Back to EARCHI 9:1 In the Attic

After all that I’m back to the 9:1 in the attic.

What a lot of experimentation. But I guess that’s what amateur radio is about for some people – experimentation. And I guess since KE0OG says, the antenna is usually the only part of an amateur radio station that is home-brewed, an an Amateur Extra class, I should experiment.

So here’s what happened.

I wanted an antenna indoors for 2 reasons. 1 – I live in a HOA which probably has a “no visible antennas” rule but mostly for 2 – I don’t want to have to worry about the Colorado weather messing with my antenna.

So I built my first UnUn – an EARCHI 9:1 and used it with about 35 feet of 14 gauge speaker wire with an antenna tuner. It worked OK and certainly fit in my ~40 foot long attic, but I was having trouble making QSO’s – even on 100 watts.

But I don’t want to use an antenna tuner!

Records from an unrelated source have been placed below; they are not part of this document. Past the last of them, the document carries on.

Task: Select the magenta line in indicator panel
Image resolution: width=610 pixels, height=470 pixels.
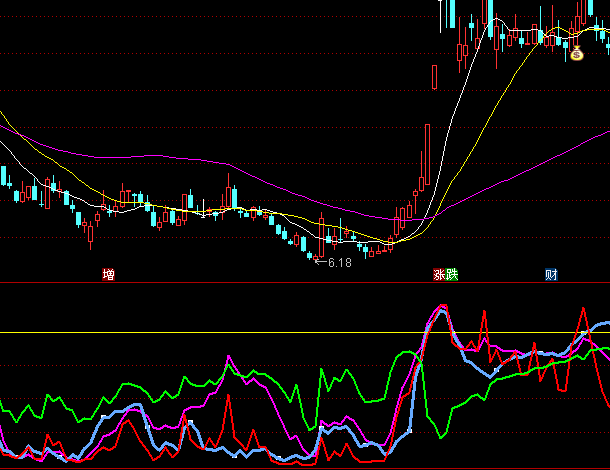Action: [x=232, y=360]
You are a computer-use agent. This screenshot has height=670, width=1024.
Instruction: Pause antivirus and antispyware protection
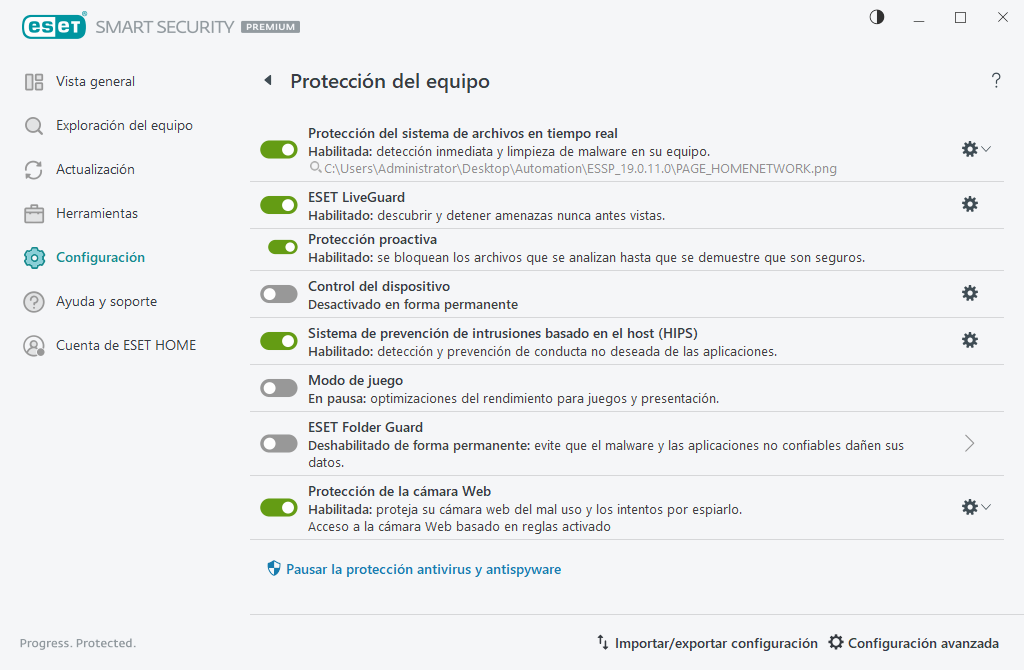click(398, 568)
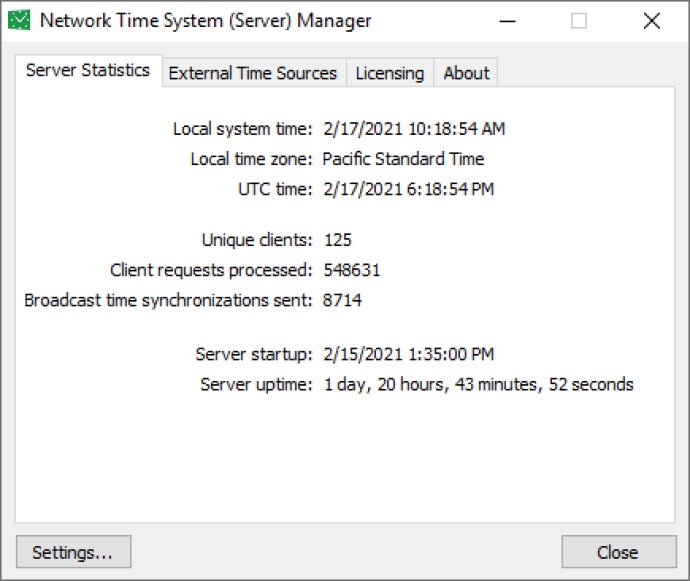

So my next purchase was a SuperAntenna MP1-C from Ham Radio Outlet. This thing is wonderful but now I have to go out and adjust it from 20 to 40 meters when the sun goes down. And its not an easy thing to do. I’m so anal that I have to use my NanoVNA to precisely tune it so that I don’t have to bring my ATU downstairs to operate at the kitchen table. The vertical-ness helps for local ground wave and since I’m at 5,xxx feet altitude, the ground wave seems to travel pretty far before we get into the skip zone.

So I set out trying to build a replacement antenna. I found a 49:1 that didn’t need a tuner. I built one and tried it out in my backyard and front yard. Yeah, the wire was about 65 feet but boy, it seemed to work well and definitely didn’t need a tuner on 20 and 40 meters.

I also built a 20 meter dipole with the 14 gauge speaker wire. I attracted a lot of noise and was weird to put up. I definitely liked end-fed/vertical situations.

Then I took down my original EARCHI and put up my 20 m dipole in the attic. Noise. I didn’t use a 1:1 balun/choke to try to kill the noise. I thought it was due to my attic and the wires running around the blown insulation.

Next step was taking down the EARCHI and putting up the EFHW trying to spread the wire out in a 1/2 rectangle situation. Ugh. That wasn’t good. SWRs were way off and I needed to use the tuner which I didn’t mind since any antenna in my attic will be fed through my tuner.

Signal reports on FT8 and JS8Call didn’t seem great with the EFHW the way it was so I took it down, took the 20 meter diole down and reinstalled my EARCHI with 35 feet of wire plus 50 feet of coax and 10 turns on a FT 230-43 ferrite (same one that you use to make a 49:1 with).

It seems to be working pretty well. I definitely have to use a tuner and SWRS are really weird on my NanoVNA making me think there is a bad source of noise along the coax.

A 6 foot counterpose on the EARCHI didn’t help with the SWR’s.

Oh well. I guess I’ll operate QRP with the attic antenna until I can figure out how to stealthily setup a 49:1 in the front yard and one in the back yard. Or if I can find a way to remotely tune the SuperAntenna which I think is the best antenna I have in terms of performance. But it was $300 and all my other antennas were hand-made for less than $20 each, really.